Large companies often use unfair business practices and exclusionary tactics, thereby undermining competition. Find out how you can protect yourself under Slovak and European law.
Currently, there is widespread market differentiation, with large companies using certain practices to squeeze out small businesses—and in some cases even larger companies—as their competitors, thereby essentially gaining significant market influence; ultimately, this may lead to the acquisition of a dominant market position or even the creation of a monopoly in a specific market segment.
However, the exclusion of competitors through unfair practices is not the only problem, since if a company gains a dominant position or creates a monopoly through its actions, it may later abuse that position against its customers, for example by imposing unreasonable terms and conditions, unreasonable prices, or by applying different terms to individual customers for identical or comparable services. Such practices are collectively referred to as exploitative practices, which, unlike exclusionary practices, do not directly result in a change in the competitive structure of the market (the exclusion of another business from the market), but they reduce consumer welfare, which the dominant firm unjustifiably captures for its own benefit. Exploitative practices, e.g., in the form of charging unreasonably high prices, lead to a direct reduction in consumer welfare, i.e., to the extraction of a “rent” at the consumer’s expense, which a non-dominant firm could not obtain.
Dominant market position in and of itself is neither prohibited nor illegal, however, the application of exclusionary and exploitative practices constitutes a serious violation of competition within the meaning of Act No. 187/2021 Coll. on the Protection of Competition and on Amendments to Certain Acts, as well as the Treaty on the Functioning of the European Union.
In light of the above, the primary prerequisite for a violation of fair competition is the existence of a dominant or monopolistic position, whereby an undertaking’s market power is always assessed within a specific relevant market, the purpose of which is to systematically identify the real and immediate competitive pressures faced by the undertakings involved when offering certain products in a specific area. Defining the relevant market is the very first step, and the European Commission, as the body whose primary authority is the enforcement of competition rules, establishes clear guidelines in this regard for identifying the specific relevant market on which the market power of a given undertaking must be assessed. However, market shares in a specific relevant market are not the sole indicator of a firm’s market power, as the European Commission’s guidelines also state, and depending on the specific facts of the case, other factors may also be relevant, such as market structure, barriers to market entry and expansion, as well as countervailing buyer power.
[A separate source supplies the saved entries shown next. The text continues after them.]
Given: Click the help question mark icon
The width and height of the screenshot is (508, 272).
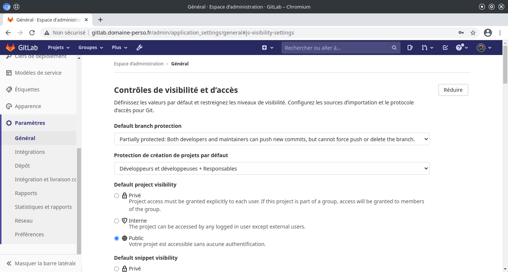Looking at the screenshot, I should click(x=462, y=48).
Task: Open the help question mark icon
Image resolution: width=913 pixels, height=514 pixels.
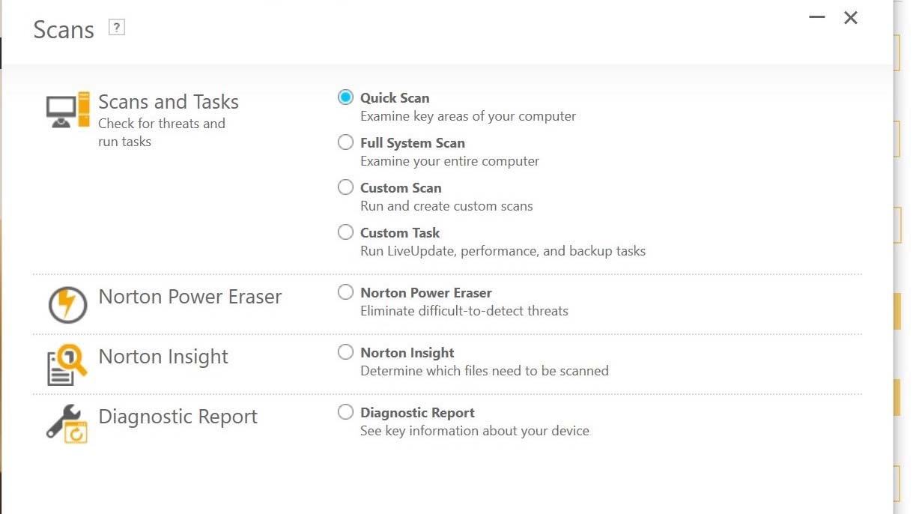Action: (x=116, y=28)
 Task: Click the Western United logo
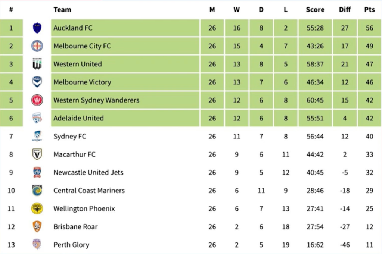[x=37, y=64]
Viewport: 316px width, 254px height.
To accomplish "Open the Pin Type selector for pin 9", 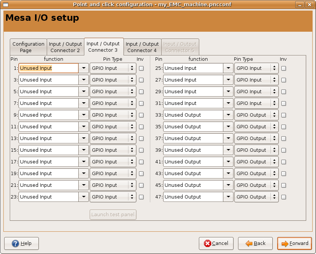I will click(x=113, y=115).
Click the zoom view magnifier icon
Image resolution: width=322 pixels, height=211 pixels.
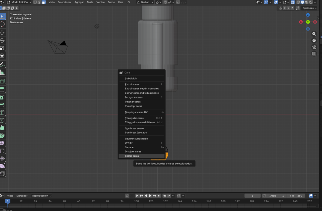tap(314, 34)
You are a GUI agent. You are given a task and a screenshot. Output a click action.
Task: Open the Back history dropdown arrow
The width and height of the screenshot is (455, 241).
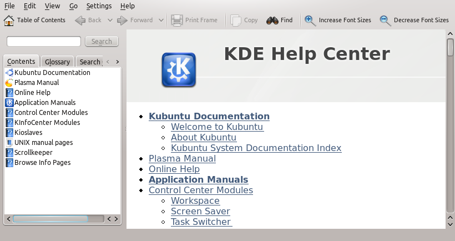pyautogui.click(x=110, y=21)
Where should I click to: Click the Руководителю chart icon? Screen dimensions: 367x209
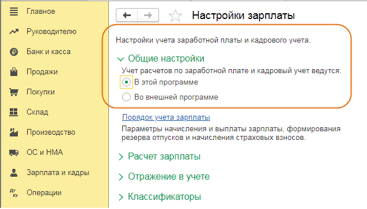(x=14, y=32)
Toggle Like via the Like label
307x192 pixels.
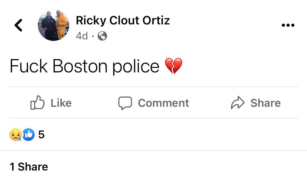coord(61,103)
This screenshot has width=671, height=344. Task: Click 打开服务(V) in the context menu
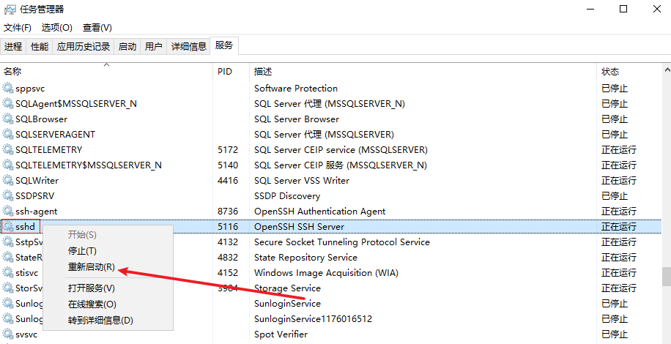click(x=91, y=288)
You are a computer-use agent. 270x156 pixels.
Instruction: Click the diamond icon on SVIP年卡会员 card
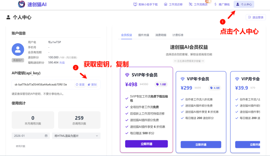(x=127, y=75)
If an undertaking does indeed hold a dominant or relevant market position, there is a reasonable suspicion that, in certain cases, it may engage in specific forms of abuse of a dominant position in the form of exclusionary or exploitative practices.
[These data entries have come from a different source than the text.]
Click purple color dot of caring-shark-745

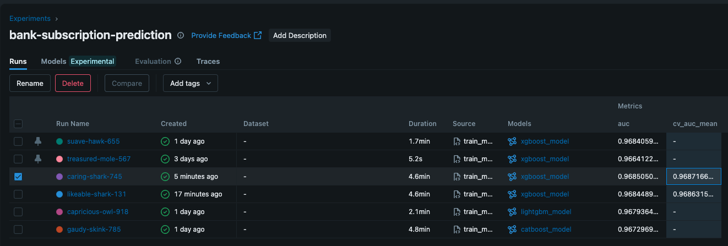[x=59, y=177]
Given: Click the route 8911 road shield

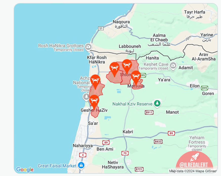Looking at the screenshot, I should [x=149, y=112].
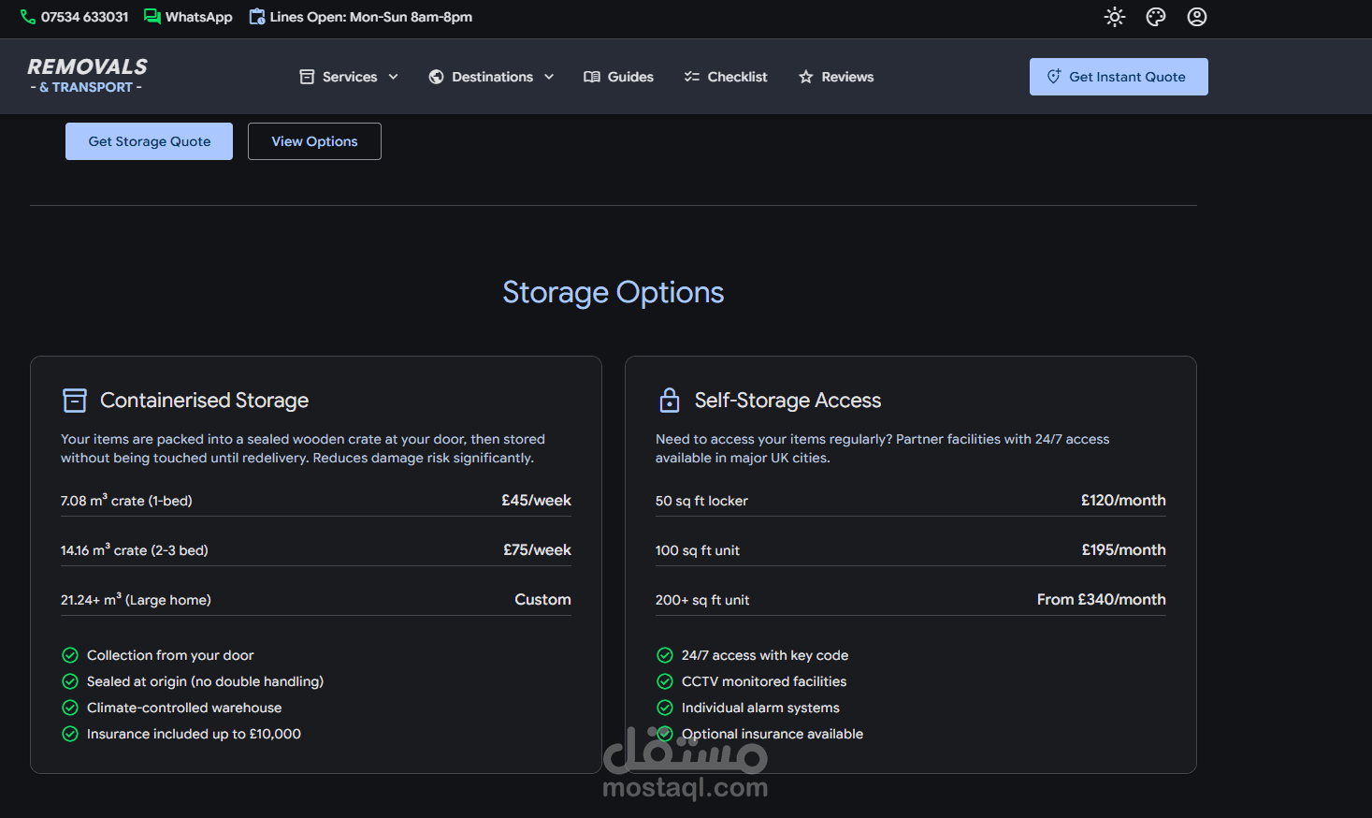The width and height of the screenshot is (1372, 818).
Task: Click the View Options button
Action: click(314, 141)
The Act on the Protection of Competition, as well as the Treaty on the Functioning of the European Union, identifies the following forms of abuse of a dominant position:
Direct or indirect imposition of unreasonable prices or other unreasonable trading conditions,
Restriction of production, sales, or technical development of goods to the detriment of consumers,
Application of different conditions for identical or comparable performance to individual undertakings, whereby such undertakings are or may be placed at a competitive disadvantage, or
Making consent to enter into a contract conditional on the other party also accepting additional obligations that, by their nature or according to commercial practice, are unrelated to the subject matter of the contract. “
However, the European Commission addresses more specific forms of abuse of a dominant position in its guidelines, the purpose of which—based on specific Commission decisions—is to ensure greater clarity and predictability regarding the general analytical framework the Commission uses to determine whether it should pursue cases involving various forms of abuse of a dominant position to exclude competitors from the market, and thereby ultimately helps undertakings better assess whether certain specific conduct may lead to Commission intervention. In this context, the European Commission specifically considers, for example, exclusive purchasing, conditional discounts, tying and bundling, refusal to supply, and margin squeezing to constitute abuses of a dominant position.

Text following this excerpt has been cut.